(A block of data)
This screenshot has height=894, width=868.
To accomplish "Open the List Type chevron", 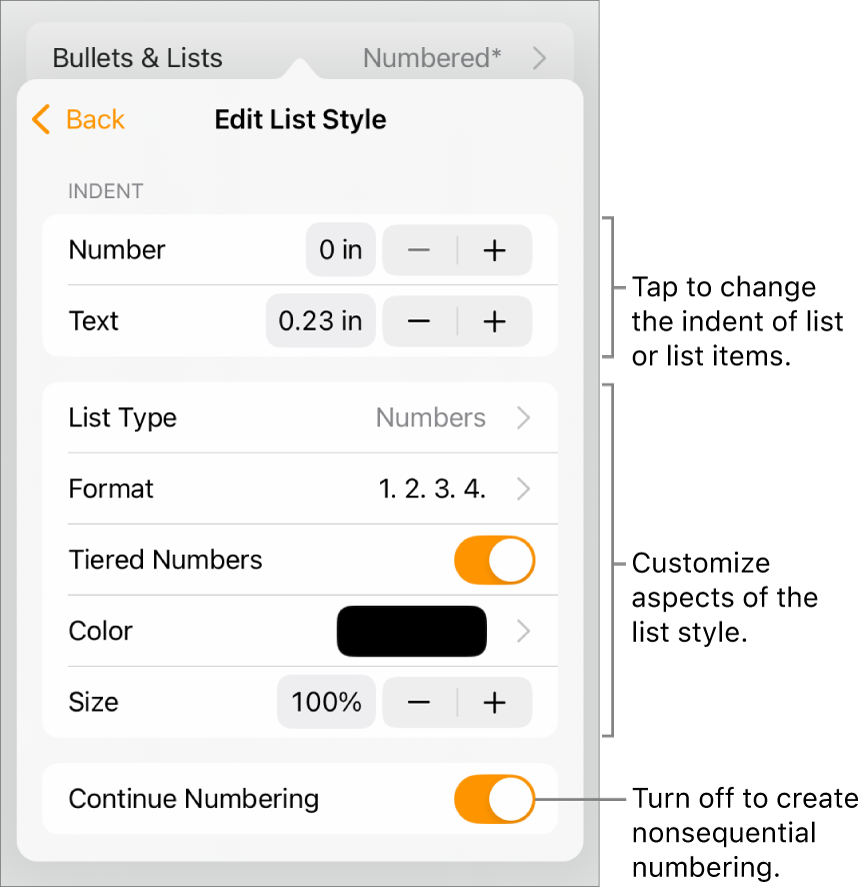I will pyautogui.click(x=523, y=418).
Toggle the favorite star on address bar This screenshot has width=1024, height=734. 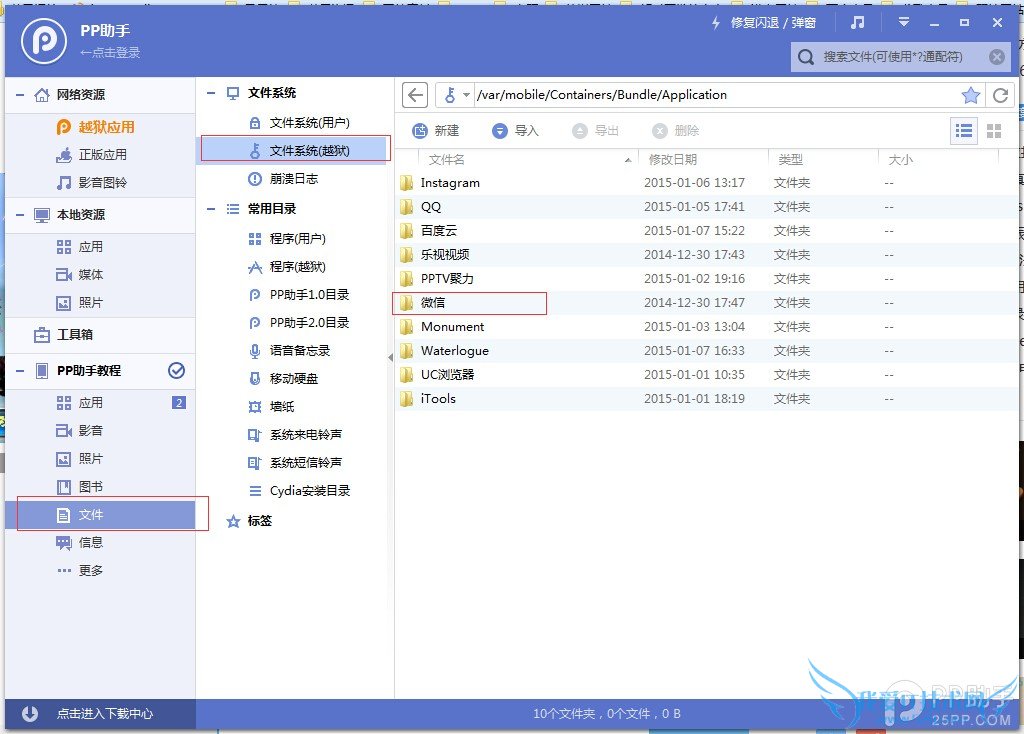tap(970, 94)
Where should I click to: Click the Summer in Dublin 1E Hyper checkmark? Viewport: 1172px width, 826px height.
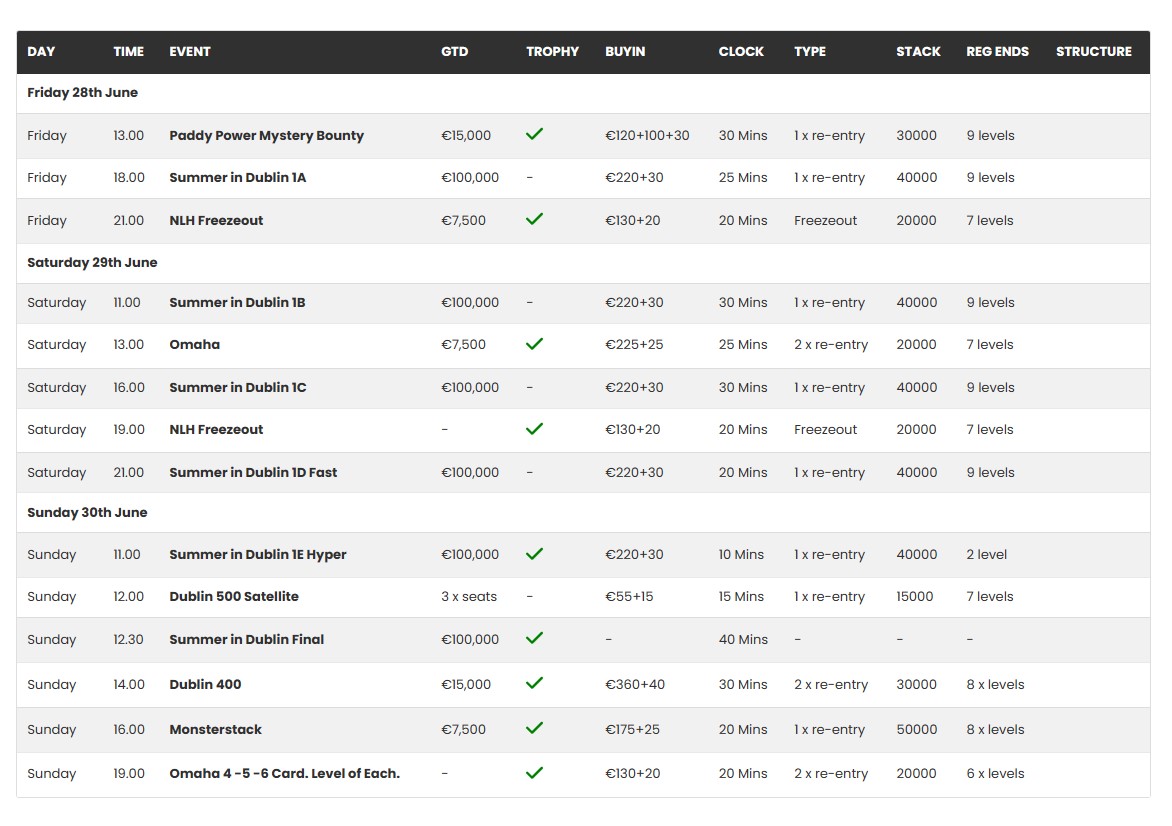point(534,554)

▶ **THE EXERCISE**: Restate word for word the lines of the listing from the line containing "Where should I" through the end of the listing, both included. Leave the pictures out of your answer.

▶ **WRITTEN ANSWER**:
Where should I click to: Click the Summer in Dublin 1E Hyper checkmark? Viewport: 1172px width, 826px height.
point(534,554)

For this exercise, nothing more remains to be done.